■ **What you need to do**: In the records below, tally each line that contains the word "will" and give the total only.
+++ Record set
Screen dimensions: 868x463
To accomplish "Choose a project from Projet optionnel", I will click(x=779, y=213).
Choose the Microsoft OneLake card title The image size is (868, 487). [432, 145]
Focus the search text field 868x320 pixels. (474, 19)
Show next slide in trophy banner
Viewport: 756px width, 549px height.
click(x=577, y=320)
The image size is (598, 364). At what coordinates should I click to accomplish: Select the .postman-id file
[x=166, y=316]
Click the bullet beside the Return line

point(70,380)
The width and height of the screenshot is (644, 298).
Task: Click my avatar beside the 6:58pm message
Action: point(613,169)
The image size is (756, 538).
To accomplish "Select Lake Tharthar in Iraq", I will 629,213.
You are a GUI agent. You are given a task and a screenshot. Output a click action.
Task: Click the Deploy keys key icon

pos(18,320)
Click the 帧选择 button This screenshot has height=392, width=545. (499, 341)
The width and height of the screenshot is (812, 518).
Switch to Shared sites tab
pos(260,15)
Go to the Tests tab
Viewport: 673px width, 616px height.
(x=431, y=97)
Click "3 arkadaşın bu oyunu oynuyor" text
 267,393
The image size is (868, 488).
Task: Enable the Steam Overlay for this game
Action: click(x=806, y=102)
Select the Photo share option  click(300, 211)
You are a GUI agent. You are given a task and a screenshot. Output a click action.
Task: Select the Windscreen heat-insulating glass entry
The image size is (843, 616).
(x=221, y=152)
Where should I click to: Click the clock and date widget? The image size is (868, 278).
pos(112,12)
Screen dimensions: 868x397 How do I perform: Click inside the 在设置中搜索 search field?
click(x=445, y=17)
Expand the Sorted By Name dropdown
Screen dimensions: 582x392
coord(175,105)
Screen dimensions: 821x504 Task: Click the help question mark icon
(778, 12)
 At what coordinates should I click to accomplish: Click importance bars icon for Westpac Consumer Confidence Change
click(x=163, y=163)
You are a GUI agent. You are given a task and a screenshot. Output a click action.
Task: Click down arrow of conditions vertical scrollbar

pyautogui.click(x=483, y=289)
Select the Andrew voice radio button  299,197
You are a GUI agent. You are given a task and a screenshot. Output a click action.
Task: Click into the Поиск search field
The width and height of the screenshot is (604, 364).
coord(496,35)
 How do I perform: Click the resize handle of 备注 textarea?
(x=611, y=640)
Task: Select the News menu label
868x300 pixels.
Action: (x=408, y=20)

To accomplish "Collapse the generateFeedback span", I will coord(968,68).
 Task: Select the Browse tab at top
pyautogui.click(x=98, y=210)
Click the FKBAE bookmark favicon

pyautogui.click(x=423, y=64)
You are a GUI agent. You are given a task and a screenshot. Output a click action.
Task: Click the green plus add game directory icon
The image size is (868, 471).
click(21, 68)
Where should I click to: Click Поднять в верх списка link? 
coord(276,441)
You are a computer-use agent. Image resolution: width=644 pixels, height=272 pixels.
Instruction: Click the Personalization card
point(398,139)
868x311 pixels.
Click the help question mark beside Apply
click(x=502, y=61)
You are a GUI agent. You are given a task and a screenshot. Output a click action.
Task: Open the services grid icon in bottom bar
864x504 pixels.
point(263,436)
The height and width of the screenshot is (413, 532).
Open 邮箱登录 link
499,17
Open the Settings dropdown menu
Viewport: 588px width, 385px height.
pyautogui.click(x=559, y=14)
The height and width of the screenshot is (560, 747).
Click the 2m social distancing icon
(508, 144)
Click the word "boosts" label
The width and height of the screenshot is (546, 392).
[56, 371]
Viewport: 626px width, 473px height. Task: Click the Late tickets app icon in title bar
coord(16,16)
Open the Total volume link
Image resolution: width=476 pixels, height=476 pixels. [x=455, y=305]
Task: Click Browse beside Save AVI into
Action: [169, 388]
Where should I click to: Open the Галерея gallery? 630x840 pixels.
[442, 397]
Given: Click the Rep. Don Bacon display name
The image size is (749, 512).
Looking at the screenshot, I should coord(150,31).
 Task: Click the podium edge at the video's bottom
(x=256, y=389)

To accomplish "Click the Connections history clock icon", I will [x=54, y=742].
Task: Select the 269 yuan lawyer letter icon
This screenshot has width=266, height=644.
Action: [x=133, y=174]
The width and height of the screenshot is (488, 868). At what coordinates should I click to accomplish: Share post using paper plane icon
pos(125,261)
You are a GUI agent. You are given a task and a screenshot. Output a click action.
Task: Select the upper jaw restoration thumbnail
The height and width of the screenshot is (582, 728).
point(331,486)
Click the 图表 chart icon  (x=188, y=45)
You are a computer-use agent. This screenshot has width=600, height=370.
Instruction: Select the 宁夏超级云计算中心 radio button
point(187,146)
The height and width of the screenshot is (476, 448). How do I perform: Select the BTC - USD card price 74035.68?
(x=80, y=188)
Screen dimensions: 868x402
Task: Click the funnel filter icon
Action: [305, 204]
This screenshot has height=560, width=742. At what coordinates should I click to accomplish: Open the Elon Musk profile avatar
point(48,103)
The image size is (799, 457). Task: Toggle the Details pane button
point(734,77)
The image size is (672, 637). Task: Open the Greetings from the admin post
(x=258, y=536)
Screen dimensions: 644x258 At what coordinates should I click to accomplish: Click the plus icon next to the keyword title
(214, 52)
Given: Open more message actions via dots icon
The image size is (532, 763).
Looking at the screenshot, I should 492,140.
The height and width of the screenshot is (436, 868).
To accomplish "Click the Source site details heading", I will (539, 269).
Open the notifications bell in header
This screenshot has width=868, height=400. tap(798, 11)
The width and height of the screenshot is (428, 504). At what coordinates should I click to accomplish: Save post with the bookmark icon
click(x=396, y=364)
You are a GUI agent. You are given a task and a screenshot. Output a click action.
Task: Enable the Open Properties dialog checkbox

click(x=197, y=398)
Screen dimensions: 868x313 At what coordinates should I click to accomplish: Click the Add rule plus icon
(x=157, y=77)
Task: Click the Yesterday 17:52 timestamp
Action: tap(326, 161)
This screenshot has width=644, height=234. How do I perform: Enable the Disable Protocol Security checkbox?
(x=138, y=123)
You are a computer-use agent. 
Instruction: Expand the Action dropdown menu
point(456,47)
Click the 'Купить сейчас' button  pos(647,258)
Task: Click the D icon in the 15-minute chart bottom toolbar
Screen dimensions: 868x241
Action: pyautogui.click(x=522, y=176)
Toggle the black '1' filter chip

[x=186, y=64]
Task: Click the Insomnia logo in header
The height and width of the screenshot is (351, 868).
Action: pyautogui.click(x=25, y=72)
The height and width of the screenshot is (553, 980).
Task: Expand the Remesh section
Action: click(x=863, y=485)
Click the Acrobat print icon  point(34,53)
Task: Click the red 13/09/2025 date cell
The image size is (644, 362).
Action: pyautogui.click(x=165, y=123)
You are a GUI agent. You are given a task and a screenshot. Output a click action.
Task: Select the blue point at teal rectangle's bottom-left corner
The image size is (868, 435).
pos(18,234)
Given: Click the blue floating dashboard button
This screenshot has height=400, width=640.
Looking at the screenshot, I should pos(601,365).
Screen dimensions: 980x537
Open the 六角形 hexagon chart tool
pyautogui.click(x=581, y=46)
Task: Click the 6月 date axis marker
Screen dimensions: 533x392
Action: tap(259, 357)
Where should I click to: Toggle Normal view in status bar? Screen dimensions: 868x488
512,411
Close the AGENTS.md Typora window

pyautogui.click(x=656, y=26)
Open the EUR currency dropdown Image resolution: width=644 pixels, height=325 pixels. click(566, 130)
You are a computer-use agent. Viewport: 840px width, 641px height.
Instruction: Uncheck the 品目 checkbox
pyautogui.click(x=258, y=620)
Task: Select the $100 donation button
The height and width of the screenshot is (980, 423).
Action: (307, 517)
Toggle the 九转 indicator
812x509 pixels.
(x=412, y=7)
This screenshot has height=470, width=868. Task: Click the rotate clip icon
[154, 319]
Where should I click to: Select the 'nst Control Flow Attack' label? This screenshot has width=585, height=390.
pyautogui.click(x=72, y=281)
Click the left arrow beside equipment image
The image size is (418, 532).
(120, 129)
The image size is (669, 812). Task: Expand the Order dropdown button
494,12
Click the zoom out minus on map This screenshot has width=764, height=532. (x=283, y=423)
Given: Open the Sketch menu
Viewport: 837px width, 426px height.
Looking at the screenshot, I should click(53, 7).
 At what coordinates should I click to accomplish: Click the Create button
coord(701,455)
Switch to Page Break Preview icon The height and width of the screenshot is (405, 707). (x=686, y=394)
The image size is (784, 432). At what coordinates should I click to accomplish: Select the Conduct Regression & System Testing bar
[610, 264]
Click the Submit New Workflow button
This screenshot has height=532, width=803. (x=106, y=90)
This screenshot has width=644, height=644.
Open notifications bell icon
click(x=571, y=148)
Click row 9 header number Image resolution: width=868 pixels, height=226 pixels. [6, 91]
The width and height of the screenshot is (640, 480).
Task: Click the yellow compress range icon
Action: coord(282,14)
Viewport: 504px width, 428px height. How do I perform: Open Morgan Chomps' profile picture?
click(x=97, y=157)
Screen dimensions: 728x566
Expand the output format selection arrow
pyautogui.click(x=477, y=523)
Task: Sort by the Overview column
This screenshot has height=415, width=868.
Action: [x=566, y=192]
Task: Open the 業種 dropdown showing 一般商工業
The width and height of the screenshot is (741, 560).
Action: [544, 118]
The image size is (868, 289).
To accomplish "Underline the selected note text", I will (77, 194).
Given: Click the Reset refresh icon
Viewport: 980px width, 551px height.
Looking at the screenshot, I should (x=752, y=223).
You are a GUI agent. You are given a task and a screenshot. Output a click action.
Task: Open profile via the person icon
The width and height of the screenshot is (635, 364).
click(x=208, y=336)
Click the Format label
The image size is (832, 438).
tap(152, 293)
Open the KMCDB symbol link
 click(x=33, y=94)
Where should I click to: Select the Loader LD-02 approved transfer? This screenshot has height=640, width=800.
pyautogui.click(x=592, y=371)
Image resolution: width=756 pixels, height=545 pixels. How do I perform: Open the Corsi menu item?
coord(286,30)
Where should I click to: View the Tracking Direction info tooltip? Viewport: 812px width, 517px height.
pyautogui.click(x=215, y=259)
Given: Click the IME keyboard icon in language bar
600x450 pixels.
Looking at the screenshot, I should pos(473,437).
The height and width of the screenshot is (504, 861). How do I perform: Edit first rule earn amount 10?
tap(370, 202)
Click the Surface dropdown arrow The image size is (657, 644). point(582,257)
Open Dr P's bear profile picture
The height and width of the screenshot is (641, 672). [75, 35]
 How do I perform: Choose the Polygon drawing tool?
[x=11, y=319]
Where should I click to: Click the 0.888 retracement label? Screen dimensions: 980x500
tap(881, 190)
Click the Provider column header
++++++
■ **Problem solution**: 6